'''

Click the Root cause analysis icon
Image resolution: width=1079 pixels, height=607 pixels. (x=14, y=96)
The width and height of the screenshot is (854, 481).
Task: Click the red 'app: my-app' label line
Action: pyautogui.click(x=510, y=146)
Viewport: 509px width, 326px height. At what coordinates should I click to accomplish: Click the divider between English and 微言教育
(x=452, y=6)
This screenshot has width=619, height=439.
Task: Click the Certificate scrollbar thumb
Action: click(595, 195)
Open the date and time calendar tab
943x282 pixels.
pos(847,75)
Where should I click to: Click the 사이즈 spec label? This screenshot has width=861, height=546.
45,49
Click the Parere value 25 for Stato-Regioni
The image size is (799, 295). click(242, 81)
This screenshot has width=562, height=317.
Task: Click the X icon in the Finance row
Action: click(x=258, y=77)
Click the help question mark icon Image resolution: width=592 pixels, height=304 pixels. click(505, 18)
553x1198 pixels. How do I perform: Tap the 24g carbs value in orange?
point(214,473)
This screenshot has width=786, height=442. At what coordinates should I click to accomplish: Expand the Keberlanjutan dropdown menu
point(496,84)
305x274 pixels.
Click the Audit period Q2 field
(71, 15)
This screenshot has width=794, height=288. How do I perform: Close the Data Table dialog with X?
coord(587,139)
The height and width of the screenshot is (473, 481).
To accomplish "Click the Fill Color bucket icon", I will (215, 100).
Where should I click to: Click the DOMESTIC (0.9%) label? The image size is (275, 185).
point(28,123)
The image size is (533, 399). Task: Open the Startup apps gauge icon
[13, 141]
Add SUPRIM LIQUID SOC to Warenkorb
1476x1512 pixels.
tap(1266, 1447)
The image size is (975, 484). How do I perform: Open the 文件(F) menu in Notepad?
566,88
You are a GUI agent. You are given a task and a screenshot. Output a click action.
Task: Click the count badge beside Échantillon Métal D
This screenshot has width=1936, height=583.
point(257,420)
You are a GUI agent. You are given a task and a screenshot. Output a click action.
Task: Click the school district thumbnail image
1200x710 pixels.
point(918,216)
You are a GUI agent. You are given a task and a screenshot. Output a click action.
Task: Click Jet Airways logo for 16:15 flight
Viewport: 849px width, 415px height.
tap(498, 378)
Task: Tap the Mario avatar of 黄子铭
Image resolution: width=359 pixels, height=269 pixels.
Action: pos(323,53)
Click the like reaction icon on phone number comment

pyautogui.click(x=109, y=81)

'''

Once you reach the line that contains "Task: Click the count", transcribe it and all remaining lines of the listing exactly; skip everything before it.

● EXERCISE RESPONSE:
Task: Click the count badge beside Échantillon Métal D
This screenshot has width=1936, height=583.
point(257,420)
You are a GUI agent. You are given a task and a screenshot. Output a click action.
Task: Click the school district thumbnail image
1200x710 pixels.
point(918,216)
You are a GUI agent. You are given a task and a screenshot. Output a click action.
Task: Click Jet Airways logo for 16:15 flight
Viewport: 849px width, 415px height.
tap(498, 378)
Task: Tap the Mario avatar of 黄子铭
Image resolution: width=359 pixels, height=269 pixels.
Action: pos(323,53)
Click the like reaction icon on phone number comment

pyautogui.click(x=109, y=81)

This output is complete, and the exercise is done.